Oil and Pastel Painter Bonnie Paruch
Bonnie Paruch paints landscapes and still life, beach scenes and winter scenes, market places and jazz clubs, bouquets of daisies and arranged tea sets. “I have to be doing a lot of things at once,” she admits. Yet all these images, overwhelmingly diverse, hold an emotional pull for her, saying “Nothing is random.”
Even Paruch’s still-life paintings, containing such objects as guitars or porcelain figurines, have personal significance. She stows her still-life “junk” – a jade teakettle, worn books, and inherited antiques – neatly in a cabinet once owned by her mother-in-law and says, “That has even made its way into a few paintings.”
Paruch stands in her studio, a small structure separate from her family’s country home. “Inside is the laundry, the calendar, the cooking,” she says of the home merely yards away, continuing “This is my space.” Framed paintings are displayed against a dark blue wall, some hanging, others leaning on the floor, some completed, and others…not quite.
In fact, Paruch avoids framing her completed canvases, feeling as though, “I have to let them sit awhile.” Instead, she props the paintings in primarily gold, hand-made frames, allowing her the freedom to alter or touch-up the work as she wishes. To illustrate her hesitant nature, she recalls one famous painter, “I can’t remember his name,” who attended his exhibits with palette and paintbrush in hand. While the public meandered through the gallery, he added more paint to his canvases.
“I would never do anything like that,” she laughs. “But I am critical of my work.” Paintings in progress may sit for weeks, or months, before she approaches them with “fresh eyes.” More time may pass before the paintings “tell me they are done.”
Paruch calls her work impressionistic, painted “broadly” with “looseness.” Though she cannot pinpoint any specific artistic influence, she often turns to her vast collection of art books when she feels stuck, saying, “not necessarily to see if I need to add a tree or a flower, but for lighting and color ideas.”
Paruch’s subjects are primarily Wisconsin-based. She glances from one painting to the next. “This is Gills Rock. This is Newport Beach. This is a jazz club in Milwaukee I attended years ago,” she says.
To the casual observer, the paintings suggest a variety of places, sensations, and influences, such as a European marketplace, an oceanic landscape, or a glamorous concert. Paruch calls these images projections of what she “wants to see.” She gestures towards a painting of a white barn surrounded by overgrown grass and wildflowers, and says, “The barn was actually gray. But that didn’t work for me. This is what I want to see.”
Paruch discusses her paintings as though they are individuals: “wayward children” who need a home. “I feel nervous if too many are around,” she states. “It’s like having a teenager in the house.” Completion for Paruch, however, does not occur until a painting “speaks to someone else.”
Passing her artwork on to others is an act Paruch began early. In second grade, she sold her drawings for other children’s milk money.
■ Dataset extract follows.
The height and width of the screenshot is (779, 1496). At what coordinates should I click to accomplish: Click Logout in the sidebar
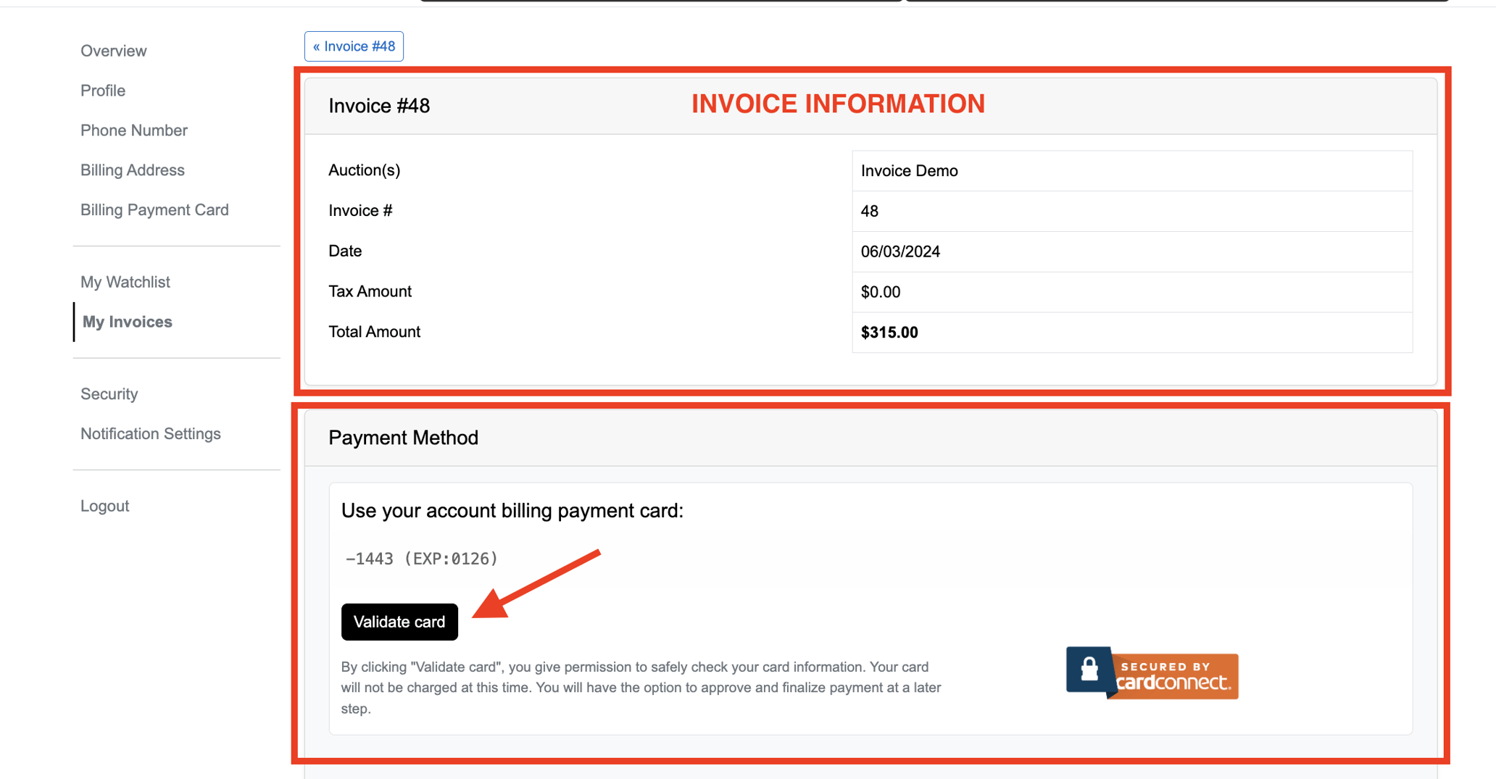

But drawing began even sooner, since she could “walk and talk.”
Four-years-old, growing up in West Bend, Wisconsin, Paruch watched the 1950s program, Learn to Draw, hosted by John Nagy. His black hair greased to a classic side-part, Nagy taught viewers to sketch simple figures and objects, such as clowns or trees, using basic geometric shapes. With charcoals and sketchpad in hand, Paruch followed along with Nagy and now credits his simple instruction as an early foundation for her artistic ability.
However, her blue-collar upbringing encouraged art as a “hobby, not a lifestyle.” Paruch became a licensed RN, a profession that according to her provided her with “good people skills, teaching skills, and observation skills,” but it “wasn’t where my heart was.”
The opportunity to focus on her artistic skills and urges came twenty-eight years ago, when her oldest child was born.
“When the kids were napping, I would paint or study art books – Monet to the French Impressionists to the Russian painters,” she says. Self-conscious about painting in public, Paruch and a neighbor plein air painted together.
From there, Paruch enrolled in workshops taught by professional painters. Her career progressed from “street fairs to juried shows to national shows.” Over the years she has won countless awards and honors, including a signature membership in the Pastel Society of America.
However, the success has not left her uncritical of her work. Paruch calls her most honest critic her son, Austin. She demonstrates Austin examining the paintings in her studio. Placing one hand under her chin in thoughtful contemplation, she points to individual paintings, and says, “That’s good. That’s good. That’s bad.”
Living in the Door County area has also proved to be an encouraging and nurturing environment for Paruch’s artistic ambitions. To illustrate Door County’s influence, she describes her “two separate lives.” In West Bend, she is known as an RN. If she called herself a painter, “they would ask, interior or exterior?” In Door County, she calls herself a painter “and no one thinks twice.”
Door County also provides beautiful landscapes and subject matter for plein air painting, a regular practice for Paruch. Equipped with lightweight gear, she paints all over the peninsula. She says, “You remember the air, the light, a person who pulled over their car to say hello.”
All the paintings, whether painted from memory, still-life, or plein air, translate something personal or emotional to Paruch. Cumulative, the paintings work to display the vastness of human experience.
“I thought about doing a series,” Paruch admits, shaking her head. “But there is just too much out there.”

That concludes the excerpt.